Le diabète sucré de Type I

Également nommé insulinodépendant ou juvénile, est associé à la destruction des cellules bêta du pancréas. Ce type de diabète se déclare généralement chez les enfants et les jeunes adultes. 

Une infection virale ou un trouble auto-immun peut causer la destruction des cellules bêta. 

Les symptômes sont : irritabilité, miction fréquente, soif anormale, nausée, vomissements, fatigue et perte de poids malgré une importante augmentation de l’appétit. 

Chez les enfants, il peut y avoir une augmentation de l’incidence d’énurésie (pipi au lit).  Si ce type de diabète n’est pas contrôlé correctement, les taux de sucre sanguin varient énormément, menant à des urgences médicales telles hyperglycémie ou hypoglycémie grave.

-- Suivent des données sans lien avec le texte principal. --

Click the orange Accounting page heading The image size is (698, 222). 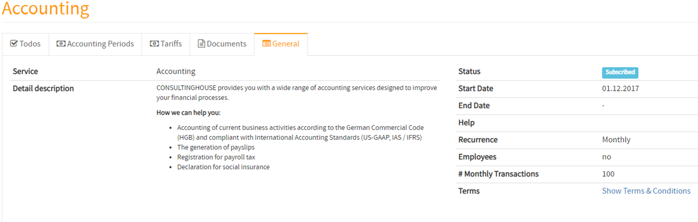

Le diabète sucré de Type II

Il apparait habituellement après la quarantaine et est associé à une résistance cellulaire à l’insuline (syndrome métabolique) et non à une production d’insuline insuffisante. Il peut survenir chez des personnes plus jeunes qui mangent des quantités astronomiques de sucre.

Avec ce type de diabète, le glucose pénètre mal les cellules et s’accumule plutôt dans le sang. 

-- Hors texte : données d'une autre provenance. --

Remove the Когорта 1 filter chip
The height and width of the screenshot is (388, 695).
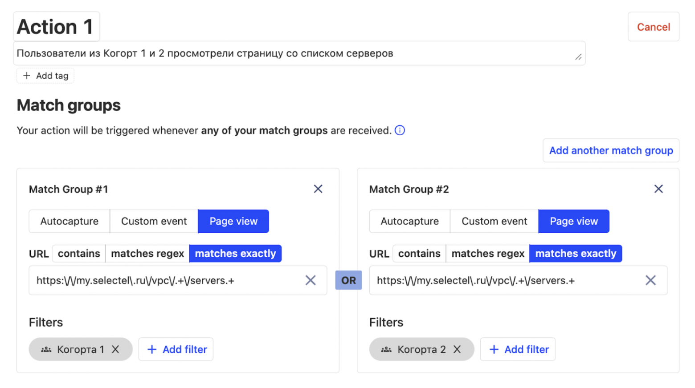[115, 349]
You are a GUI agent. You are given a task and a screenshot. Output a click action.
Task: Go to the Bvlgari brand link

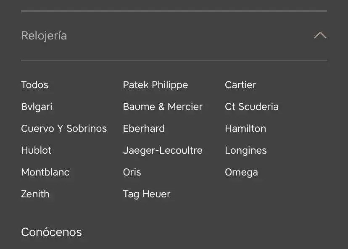coord(37,107)
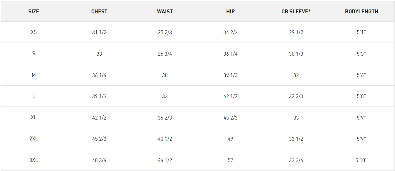Image resolution: width=395 pixels, height=171 pixels.
Task: Select hip value 49 in 2XL row
Action: click(230, 139)
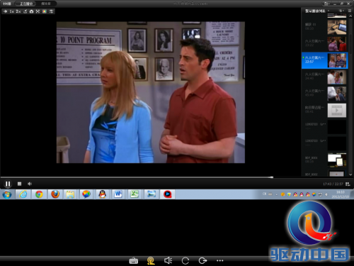
Task: Set playback speed to 2x
Action: tap(18, 11)

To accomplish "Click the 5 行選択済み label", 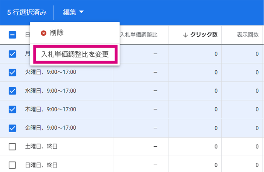I will [x=27, y=12].
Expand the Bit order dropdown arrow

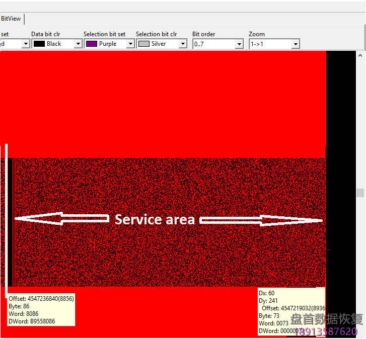pos(239,44)
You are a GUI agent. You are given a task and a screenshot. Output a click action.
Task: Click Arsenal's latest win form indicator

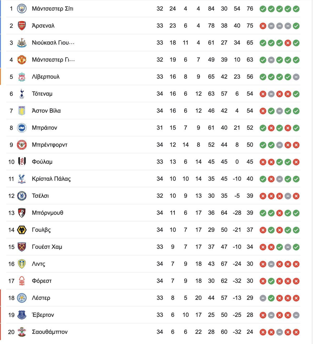click(296, 26)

Les symptômes sont : vision embrouillée, démangeaisons, soif intense, étourdissements, fatigue, infections cutanées, guérison lente des plaies, fourmis dans les pieds ou engourdissement, symptômes persistants similaires à ceux de la grippe, perte de poils des jambes, augmentation des poils au visage et petits xanthomes (bosses jaunes) n’importe où sur la peau. 

Ce type de diabète est directement lié à la malnutrition et les personnes qui en sont atteintes, ont souvent un goût anormalement prononcé pour le sucré (bibittes à sucre).

 

Une intolérance au glucose (IGT en anglais)

Elle constitue une forme asymptomatique ou latente du diabète.  Les personnes atteintes présentent une glycémie élevée et une réponse intermédiaire au glucose, entre celle d’un diabétique et d’une personne en santé.

Alimentation lors du diabète

Pour les personnes ne pouvant normalement détecter les saveurs sucrées ou qui ont beaucoup de difficulté à réduire leur consommation de sucre à cause d’une addiction au sucre (le sucre blanc et les sucres synthétiques sont extrêmement addictifs), il est important d’éliminer tous les sucres de l’alimentation et de les substituer par le stévia.  Le stévia est une plante qui contient des molécules pouvant stimuler les papilles qui détectent le sucre sans pour autant fournir de glucose au corps. Elle donne l’impression au cerveau que les aliments sont sucrés, alors qu’en réalité ils ne le sont pas du tout.  À utiliser avec parcimonie car 1 c. à thé de stévia remplace une tasse de sucre blanc!  

Consommer un maximum de 2 fruits par jour et de 1-2 portions de céréales entières (pas de farine blanche ou riz blanc) par jour (pâtes entières, pain entier, riz brun, etc.)  Il faut favoriser les fibres car elles ralentissent l’absorption des sucres présents dans les glucides (céréales).  Un minimum de 4 portions de légumes par jour est essentiel pour un apport suffisant en fibres, et pour leur contenu en vitamines et minéraux. L’ajout de 2 c. à soupe de graines de lin moulues au petit déjeuner est une façon toute simple d’optimiser l’apport en fibres.

Pour aider à stabiliser la glycémie et diminuer la résistance à l’insuline, il faut une source de protéine par repas et à chaque collation. 

Une portion de protéine :

  • 2 c. soupe de graines (tournesol, citrouille, lin, sésame, chanvre, etc.)
  • 10-12 amandes et/ou noix (ajuster la quantité selon la grosseur des noix) non-rôties si vous souhaitez qu’elles soient peu engraissantes.
  • ½ à 1 tasse de légumineuses (pois, haricots, lentilles, soya, etc.)
  • 2 œufs
  • Viandes maigres (ex. poisson, poulet, dinde, viandes sauvages)
  • Produit laitiers maigres et sans sucres ou édulcorants ajoutés (attention à l’aspartame)

Pour aider à contrôler la glycémie il faut aussi limiter la consommation de gras saturés, donc de viandes non maigres (sauf poisson – bons gras) et de produits laitiers ayant un pourcentage élevé de gras.  Éliminer toutes les viandes froides qui contiennent beaucoup d’additifs dont certains affectent la glycémie.  Consommer un minimum de 4 portions de bons gras par jour, en prenant par exemple 2 c. à thé d’huile d’olive de première pression à froid dans l’alimentation, et 2 capsules de VegOmega-3 aux repas.